#### TASK DIRECTIONS:
Reproduce each of the entries that follow, exactly.

———

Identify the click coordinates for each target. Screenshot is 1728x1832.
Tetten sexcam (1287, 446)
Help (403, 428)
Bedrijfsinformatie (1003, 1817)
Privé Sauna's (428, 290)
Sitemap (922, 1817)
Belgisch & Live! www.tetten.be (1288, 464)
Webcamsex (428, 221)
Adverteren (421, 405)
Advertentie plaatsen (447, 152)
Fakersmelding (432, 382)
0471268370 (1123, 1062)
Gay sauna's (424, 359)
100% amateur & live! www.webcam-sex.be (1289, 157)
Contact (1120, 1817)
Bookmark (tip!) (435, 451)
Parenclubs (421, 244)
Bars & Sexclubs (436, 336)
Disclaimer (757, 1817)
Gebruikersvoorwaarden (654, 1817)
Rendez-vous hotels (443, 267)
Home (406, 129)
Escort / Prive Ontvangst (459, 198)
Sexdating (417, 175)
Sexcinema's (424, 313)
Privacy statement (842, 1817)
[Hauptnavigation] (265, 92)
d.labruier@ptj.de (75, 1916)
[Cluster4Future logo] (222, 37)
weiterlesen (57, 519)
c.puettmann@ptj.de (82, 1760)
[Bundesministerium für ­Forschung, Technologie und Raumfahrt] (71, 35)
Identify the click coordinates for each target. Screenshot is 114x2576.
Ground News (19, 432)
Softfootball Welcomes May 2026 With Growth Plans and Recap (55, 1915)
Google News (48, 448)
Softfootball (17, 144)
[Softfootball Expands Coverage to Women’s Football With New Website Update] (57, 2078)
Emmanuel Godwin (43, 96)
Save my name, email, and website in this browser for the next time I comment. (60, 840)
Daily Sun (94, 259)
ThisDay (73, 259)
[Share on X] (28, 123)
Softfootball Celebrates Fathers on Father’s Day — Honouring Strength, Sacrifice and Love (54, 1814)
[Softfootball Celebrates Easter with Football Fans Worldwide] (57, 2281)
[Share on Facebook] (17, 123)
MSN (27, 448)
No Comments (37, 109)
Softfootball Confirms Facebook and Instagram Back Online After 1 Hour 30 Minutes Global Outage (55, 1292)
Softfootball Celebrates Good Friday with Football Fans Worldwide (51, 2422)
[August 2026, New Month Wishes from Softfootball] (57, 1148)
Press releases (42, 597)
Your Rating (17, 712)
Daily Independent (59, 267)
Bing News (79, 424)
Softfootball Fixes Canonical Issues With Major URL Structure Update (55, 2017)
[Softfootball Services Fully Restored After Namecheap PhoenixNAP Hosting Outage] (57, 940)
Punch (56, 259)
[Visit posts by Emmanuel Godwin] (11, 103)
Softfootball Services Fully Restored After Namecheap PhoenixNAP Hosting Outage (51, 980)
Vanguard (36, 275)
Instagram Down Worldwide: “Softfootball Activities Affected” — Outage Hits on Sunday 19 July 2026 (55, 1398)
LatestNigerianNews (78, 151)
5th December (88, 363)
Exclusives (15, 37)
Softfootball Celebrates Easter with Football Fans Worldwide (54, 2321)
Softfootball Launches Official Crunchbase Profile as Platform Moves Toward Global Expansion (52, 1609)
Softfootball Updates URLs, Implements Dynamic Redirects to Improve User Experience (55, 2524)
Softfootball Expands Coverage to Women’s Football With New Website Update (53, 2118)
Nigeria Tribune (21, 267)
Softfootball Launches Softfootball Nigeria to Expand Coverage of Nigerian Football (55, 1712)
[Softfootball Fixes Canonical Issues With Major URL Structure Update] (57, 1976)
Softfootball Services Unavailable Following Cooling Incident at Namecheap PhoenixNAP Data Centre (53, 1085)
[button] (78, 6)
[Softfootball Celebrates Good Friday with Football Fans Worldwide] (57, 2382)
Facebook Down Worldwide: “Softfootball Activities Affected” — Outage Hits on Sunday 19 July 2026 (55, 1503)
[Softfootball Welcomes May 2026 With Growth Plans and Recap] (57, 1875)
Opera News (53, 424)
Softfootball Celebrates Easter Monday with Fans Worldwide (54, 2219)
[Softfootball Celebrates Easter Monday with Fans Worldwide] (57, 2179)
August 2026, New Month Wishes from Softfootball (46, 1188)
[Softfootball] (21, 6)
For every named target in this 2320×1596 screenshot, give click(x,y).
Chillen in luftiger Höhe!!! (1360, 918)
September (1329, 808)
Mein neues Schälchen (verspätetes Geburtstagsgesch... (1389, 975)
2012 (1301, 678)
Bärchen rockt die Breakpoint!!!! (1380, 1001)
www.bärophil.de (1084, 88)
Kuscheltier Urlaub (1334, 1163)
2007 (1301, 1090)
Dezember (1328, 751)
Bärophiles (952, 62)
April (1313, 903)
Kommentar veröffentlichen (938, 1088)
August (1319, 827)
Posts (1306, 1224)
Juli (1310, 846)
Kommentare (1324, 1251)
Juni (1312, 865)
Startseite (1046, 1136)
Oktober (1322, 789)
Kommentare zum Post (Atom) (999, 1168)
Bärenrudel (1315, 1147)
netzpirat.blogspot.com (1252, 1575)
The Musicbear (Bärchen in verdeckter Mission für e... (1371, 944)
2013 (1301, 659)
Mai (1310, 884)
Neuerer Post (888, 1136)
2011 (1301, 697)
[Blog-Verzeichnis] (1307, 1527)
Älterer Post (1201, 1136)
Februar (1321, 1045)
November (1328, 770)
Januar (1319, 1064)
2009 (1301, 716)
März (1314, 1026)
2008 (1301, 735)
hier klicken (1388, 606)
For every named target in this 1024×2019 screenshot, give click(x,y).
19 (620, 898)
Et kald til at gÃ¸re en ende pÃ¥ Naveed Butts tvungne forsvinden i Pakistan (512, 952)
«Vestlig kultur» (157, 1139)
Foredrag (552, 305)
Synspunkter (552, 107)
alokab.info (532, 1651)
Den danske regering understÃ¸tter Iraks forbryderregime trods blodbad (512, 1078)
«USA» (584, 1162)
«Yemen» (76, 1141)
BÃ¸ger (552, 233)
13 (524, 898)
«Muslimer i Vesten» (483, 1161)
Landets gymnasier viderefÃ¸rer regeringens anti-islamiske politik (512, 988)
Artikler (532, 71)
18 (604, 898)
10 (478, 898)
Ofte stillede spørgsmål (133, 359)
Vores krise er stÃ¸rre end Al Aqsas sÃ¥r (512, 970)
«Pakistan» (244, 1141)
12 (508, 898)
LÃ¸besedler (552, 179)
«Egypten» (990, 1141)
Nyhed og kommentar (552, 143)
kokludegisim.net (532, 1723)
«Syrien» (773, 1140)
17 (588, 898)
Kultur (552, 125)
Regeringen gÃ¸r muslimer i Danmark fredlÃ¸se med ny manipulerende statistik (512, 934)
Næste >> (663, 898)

———

#### ANSWER TO THE EXERCISE:
Identify the click coordinates for each target. Screenshot is 1728x1832.
Tetten sexcam (1287, 446)
Help (403, 428)
Bedrijfsinformatie (1003, 1817)
Privé Sauna's (428, 290)
Sitemap (922, 1817)
Belgisch & Live! www.tetten.be (1288, 464)
Webcamsex (428, 221)
Adverteren (421, 405)
Advertentie plaatsen (447, 152)
Fakersmelding (432, 382)
0471268370 (1123, 1062)
Gay sauna's (424, 359)
100% amateur & live! www.webcam-sex.be (1289, 157)
Contact (1120, 1817)
Bookmark (tip!) (435, 451)
Parenclubs (421, 244)
Bars & Sexclubs (436, 336)
Disclaimer (757, 1817)
Gebruikersvoorwaarden (654, 1817)
Rendez-vous hotels (443, 267)
Home (406, 129)
Escort / Prive Ontvangst (459, 198)
Sexdating (417, 175)
Sexcinema's (424, 313)
Privacy statement (842, 1817)
[Hauptnavigation] (265, 92)
d.labruier@ptj.de (75, 1916)
[Cluster4Future logo] (222, 37)
weiterlesen (57, 519)
c.puettmann@ptj.de (82, 1760)
[Bundesministerium für ­Forschung, Technologie und Raumfahrt] (71, 35)
Identify the click coordinates for each target. Screenshot is 114x2576.
Ground News (19, 432)
Softfootball Welcomes May 2026 With Growth Plans and Recap (55, 1915)
Google News (48, 448)
Softfootball (17, 144)
[Softfootball Expands Coverage to Women’s Football With New Website Update] (57, 2078)
Emmanuel Godwin (43, 96)
Save my name, email, and website in this browser for the next time I comment. (60, 840)
Daily Sun (94, 259)
ThisDay (73, 259)
[Share on X] (28, 123)
Softfootball Celebrates Fathers on Father’s Day — Honouring Strength, Sacrifice and Love (54, 1814)
[Softfootball Celebrates Easter with Football Fans Worldwide] (57, 2281)
[Share on Facebook] (17, 123)
MSN (27, 448)
No Comments (37, 109)
Softfootball Confirms Facebook and Instagram Back Online After 1 Hour 30 Minutes Global Outage (55, 1292)
Softfootball Celebrates Good Friday with Football Fans Worldwide (51, 2422)
[August 2026, New Month Wishes from Softfootball] (57, 1148)
Press releases (42, 597)
Your Rating (17, 712)
Daily Independent (59, 267)
Bing News (79, 424)
Softfootball Fixes Canonical Issues With Major URL Structure Update (55, 2017)
[Softfootball Services Fully Restored After Namecheap PhoenixNAP Hosting Outage] (57, 940)
Punch (56, 259)
[Visit posts by Emmanuel Godwin] (11, 103)
Softfootball Services Fully Restored After Namecheap PhoenixNAP Hosting Outage (51, 980)
Vanguard (36, 275)
Instagram Down Worldwide: “Softfootball Activities Affected” — Outage Hits on Sunday 19 July 2026 (55, 1398)
LatestNigerianNews (78, 151)
5th December (88, 363)
Exclusives (15, 37)
Softfootball Celebrates Easter with Football Fans Worldwide (54, 2321)
Softfootball Launches Official Crunchbase Profile as Platform Moves Toward Global Expansion (52, 1609)
Softfootball Updates URLs, Implements Dynamic Redirects to Improve User Experience (55, 2524)
Softfootball Expands Coverage to Women’s Football With New Website Update (53, 2118)
Nigeria Tribune (21, 267)
Softfootball Launches Softfootball Nigeria to Expand Coverage of Nigerian Football (55, 1712)
[Softfootball Fixes Canonical Issues With Major URL Structure Update] (57, 1976)
Softfootball Services Unavailable Following Cooling Incident at Namecheap PhoenixNAP Data Centre (53, 1085)
[button] (78, 6)
[Softfootball Celebrates Good Friday with Football Fans Worldwide] (57, 2382)
Facebook Down Worldwide: “Softfootball Activities Affected” — Outage Hits on Sunday 19 July 2026 (55, 1503)
[Softfootball Welcomes May 2026 With Growth Plans and Recap] (57, 1875)
Opera News (53, 424)
Softfootball Celebrates Easter Monday with Fans Worldwide (54, 2219)
[Softfootball Celebrates Easter Monday with Fans Worldwide] (57, 2179)
August 2026, New Month Wishes from Softfootball (46, 1188)
[Softfootball] (21, 6)
For every named target in this 2320×1596 screenshot, give click(x,y).
Chillen in luftiger Höhe!!! (1360, 918)
September (1329, 808)
Mein neues Schälchen (verspätetes Geburtstagsgesch... (1389, 975)
2012 (1301, 678)
Bärchen rockt die Breakpoint!!!! (1380, 1001)
www.bärophil.de (1084, 88)
Kuscheltier Urlaub (1334, 1163)
2007 (1301, 1090)
Dezember (1328, 751)
Bärophiles (952, 62)
April (1313, 903)
Kommentar veröffentlichen (938, 1088)
August (1319, 827)
Posts (1306, 1224)
Juli (1310, 846)
Kommentare (1324, 1251)
Juni (1312, 865)
Startseite (1046, 1136)
Oktober (1322, 789)
Kommentare zum Post (Atom) (999, 1168)
Bärenrudel (1315, 1147)
netzpirat.blogspot.com (1252, 1575)
The Musicbear (Bärchen in verdeckter Mission für e... (1371, 944)
2013 (1301, 659)
Mai (1310, 884)
Neuerer Post (888, 1136)
2011 (1301, 697)
[Blog-Verzeichnis] (1307, 1527)
Älterer Post (1201, 1136)
Februar (1321, 1045)
November (1328, 770)
Januar (1319, 1064)
2009 (1301, 716)
März (1314, 1026)
2008 (1301, 735)
hier klicken (1388, 606)
For every named target in this 1024×2019 screenshot, give click(x,y).
19 (620, 898)
Et kald til at gÃ¸re en ende pÃ¥ Naveed Butts tvungne forsvinden i Pakistan (512, 952)
«Vestlig kultur» (157, 1139)
Foredrag (552, 305)
Synspunkter (552, 107)
alokab.info (532, 1651)
Den danske regering understÃ¸tter Iraks forbryderregime trods blodbad (512, 1078)
«USA» (584, 1162)
«Yemen» (76, 1141)
BÃ¸ger (552, 233)
13 (524, 898)
«Muslimer i Vesten» (483, 1161)
Landets gymnasier viderefÃ¸rer regeringens anti-islamiske politik (512, 988)
Artikler (532, 71)
18 (604, 898)
10 (478, 898)
Ofte stillede spørgsmål (133, 359)
Vores krise er stÃ¸rre end Al Aqsas sÃ¥r (512, 970)
«Pakistan» (244, 1141)
12 (508, 898)
LÃ¸besedler (552, 179)
«Egypten» (990, 1141)
Nyhed og kommentar (552, 143)
kokludegisim.net (532, 1723)
«Syrien» (773, 1140)
17 (588, 898)
Kultur (552, 125)
Regeringen gÃ¸r muslimer i Danmark fredlÃ¸se med ny manipulerende statistik (512, 934)
Næste >> (663, 898)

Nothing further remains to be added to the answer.